聖火台のレプリカの前で行われた「出発記念式」

迎えた聖火リレー当日。川口市では「まん延防止等重点措置」が適用されていたため公道での聖火リレーは中止になりましたが、その代わりに「出発記念式」が行われました。鈴木さんは埼玉県での最初のランナーとしてユニフォームを着て登場。会場では小雨が降り続くなど、式典日和ではありませんでした。川口市を走る予定だったランナーとともに入場した鈴木さんの表情は硬く、やや緊張している様子でした。司会の女性に名前を呼ばれると、はっきりとした返事をして壇上に上った鈴木さん。
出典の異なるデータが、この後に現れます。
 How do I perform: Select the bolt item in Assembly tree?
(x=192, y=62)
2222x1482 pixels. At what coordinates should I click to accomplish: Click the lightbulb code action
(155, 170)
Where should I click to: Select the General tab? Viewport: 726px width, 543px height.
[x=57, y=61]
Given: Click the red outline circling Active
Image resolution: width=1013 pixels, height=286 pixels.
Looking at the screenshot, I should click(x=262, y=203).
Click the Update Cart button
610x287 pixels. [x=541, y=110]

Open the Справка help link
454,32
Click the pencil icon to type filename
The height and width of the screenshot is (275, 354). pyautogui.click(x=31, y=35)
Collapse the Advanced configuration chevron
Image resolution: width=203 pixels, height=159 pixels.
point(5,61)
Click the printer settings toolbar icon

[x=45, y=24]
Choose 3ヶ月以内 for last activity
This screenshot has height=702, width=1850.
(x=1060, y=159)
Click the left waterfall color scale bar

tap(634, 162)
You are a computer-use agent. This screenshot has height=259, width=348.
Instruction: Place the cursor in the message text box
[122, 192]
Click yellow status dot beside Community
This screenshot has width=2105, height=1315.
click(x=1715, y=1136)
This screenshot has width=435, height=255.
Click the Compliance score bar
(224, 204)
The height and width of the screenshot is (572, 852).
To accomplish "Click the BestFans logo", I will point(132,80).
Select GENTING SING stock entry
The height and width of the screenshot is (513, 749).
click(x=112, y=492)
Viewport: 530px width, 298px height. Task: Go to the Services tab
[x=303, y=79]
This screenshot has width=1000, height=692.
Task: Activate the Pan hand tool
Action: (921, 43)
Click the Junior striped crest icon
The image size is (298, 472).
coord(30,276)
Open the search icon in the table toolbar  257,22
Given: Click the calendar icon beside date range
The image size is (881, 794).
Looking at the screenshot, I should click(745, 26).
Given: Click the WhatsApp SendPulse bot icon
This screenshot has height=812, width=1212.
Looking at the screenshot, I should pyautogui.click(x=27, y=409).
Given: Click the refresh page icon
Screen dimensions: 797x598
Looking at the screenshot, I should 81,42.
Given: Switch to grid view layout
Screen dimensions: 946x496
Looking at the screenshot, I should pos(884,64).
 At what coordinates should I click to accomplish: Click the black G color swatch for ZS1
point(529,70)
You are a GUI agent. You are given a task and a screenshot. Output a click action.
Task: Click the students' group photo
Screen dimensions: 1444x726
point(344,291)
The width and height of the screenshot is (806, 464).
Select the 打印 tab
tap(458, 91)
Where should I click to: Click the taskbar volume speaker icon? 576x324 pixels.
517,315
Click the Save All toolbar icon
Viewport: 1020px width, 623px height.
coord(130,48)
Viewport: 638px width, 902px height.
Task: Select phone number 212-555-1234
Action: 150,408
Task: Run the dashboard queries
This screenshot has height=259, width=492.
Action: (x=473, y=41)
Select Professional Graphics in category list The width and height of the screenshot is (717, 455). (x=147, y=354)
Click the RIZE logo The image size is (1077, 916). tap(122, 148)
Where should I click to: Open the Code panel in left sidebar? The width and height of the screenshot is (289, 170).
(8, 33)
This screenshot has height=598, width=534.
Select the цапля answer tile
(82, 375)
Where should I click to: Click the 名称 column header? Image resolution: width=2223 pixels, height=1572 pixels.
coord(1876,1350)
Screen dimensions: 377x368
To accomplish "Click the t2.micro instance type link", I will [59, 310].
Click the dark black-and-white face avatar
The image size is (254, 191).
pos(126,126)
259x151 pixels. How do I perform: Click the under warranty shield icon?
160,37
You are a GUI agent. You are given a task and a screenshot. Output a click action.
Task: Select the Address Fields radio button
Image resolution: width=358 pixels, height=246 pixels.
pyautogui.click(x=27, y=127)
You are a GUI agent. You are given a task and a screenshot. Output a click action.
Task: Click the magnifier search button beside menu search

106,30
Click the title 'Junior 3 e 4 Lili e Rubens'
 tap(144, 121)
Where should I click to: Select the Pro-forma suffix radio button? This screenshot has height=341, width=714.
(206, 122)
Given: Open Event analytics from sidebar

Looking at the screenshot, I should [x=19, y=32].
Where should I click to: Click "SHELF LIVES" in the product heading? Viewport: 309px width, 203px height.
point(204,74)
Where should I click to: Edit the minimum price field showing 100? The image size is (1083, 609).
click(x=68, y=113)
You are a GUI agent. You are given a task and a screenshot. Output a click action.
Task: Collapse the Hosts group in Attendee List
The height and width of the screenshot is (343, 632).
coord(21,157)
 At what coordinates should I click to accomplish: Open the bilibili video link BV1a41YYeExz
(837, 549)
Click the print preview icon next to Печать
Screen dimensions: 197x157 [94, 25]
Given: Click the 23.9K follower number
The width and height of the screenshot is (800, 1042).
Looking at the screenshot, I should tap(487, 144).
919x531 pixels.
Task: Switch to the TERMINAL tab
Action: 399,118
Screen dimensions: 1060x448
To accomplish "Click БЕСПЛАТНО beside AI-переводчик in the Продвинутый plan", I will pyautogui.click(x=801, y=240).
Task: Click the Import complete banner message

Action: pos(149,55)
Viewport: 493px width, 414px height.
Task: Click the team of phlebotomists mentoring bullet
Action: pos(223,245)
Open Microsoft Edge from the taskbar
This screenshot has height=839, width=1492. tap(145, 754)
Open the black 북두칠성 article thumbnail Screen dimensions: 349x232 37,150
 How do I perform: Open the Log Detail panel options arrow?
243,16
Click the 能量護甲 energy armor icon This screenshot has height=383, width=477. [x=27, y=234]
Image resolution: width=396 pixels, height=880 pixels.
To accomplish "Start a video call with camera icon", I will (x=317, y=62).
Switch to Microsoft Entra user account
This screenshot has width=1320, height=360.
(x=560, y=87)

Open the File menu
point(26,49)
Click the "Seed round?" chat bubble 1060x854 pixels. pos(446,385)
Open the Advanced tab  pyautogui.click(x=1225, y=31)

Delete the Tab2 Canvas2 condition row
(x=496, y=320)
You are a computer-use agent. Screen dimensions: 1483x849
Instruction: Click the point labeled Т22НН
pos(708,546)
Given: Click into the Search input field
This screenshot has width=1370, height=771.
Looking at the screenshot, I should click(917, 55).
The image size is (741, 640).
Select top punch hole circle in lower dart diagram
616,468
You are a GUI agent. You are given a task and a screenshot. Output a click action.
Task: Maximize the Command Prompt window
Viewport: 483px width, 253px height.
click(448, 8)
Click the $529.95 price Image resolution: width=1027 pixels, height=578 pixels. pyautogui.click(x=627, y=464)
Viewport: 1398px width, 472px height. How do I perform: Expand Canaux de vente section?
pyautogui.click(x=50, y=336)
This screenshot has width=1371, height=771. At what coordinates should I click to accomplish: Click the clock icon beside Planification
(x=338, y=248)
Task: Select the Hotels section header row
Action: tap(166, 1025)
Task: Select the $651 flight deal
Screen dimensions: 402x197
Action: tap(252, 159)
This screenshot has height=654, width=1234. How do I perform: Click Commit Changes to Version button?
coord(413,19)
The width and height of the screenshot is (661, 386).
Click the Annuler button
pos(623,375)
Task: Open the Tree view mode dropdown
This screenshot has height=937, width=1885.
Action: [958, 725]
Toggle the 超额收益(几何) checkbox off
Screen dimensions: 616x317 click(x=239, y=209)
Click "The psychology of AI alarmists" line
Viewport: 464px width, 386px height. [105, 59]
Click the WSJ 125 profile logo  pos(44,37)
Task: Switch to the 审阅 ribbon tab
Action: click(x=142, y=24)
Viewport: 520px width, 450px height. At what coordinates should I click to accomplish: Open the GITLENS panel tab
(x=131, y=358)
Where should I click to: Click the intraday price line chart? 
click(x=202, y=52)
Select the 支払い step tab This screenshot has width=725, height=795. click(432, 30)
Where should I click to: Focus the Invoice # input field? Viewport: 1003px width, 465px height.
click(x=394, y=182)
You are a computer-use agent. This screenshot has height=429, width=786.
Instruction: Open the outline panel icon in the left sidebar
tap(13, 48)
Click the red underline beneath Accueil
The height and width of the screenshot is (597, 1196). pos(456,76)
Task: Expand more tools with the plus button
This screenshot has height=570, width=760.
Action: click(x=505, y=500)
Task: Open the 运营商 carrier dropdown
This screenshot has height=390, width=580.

父と兄とともに作った聖火台の前で、聖火とともに写真撮影を行いました。

点火セレモニーで次のランナーに聖火をつなぐ鈴木さん

聖火をつなぐ

そして、鈴木さんは7月8日、埼玉県内のゴール地点となっていた、さいたま市の「さいたま新都心公園」で行われた「点火セレモニー」に参加しました。聖火台の前から走るという鈴木さんの夢はかないませんでしたが、「トーチキス」を行って、聖火をつなぐことはできました。
 

「本当は、兄の命日なんで、親父と、兄3人の5人で走るつもりだったんだけど、それが走れないんだけど、きょう改めて聖火台の前で手をあわせた。走れなかったのは残念だが、仕方がない。古い聖火台から新しい聖火台に火がつくことをお祈りして世界平和を祈願したい」

これからの「川口の鋳物」への期待

取材の中で鈴木さんは「今はいろんなことが機械でできるようになり、昔のようにすべて手で作るということはほとんどなくなった」と少し悲しそうな表情で話していました。一方、「これから若い人が今の文化と古い文化を足し合わせて新しい、いい文化を作ってくれる。これを楽しみにしている」と話してくれました。今後の川口の鋳物がどのように新しい文化として継承されていくのか。今後も注目していきたいと思います。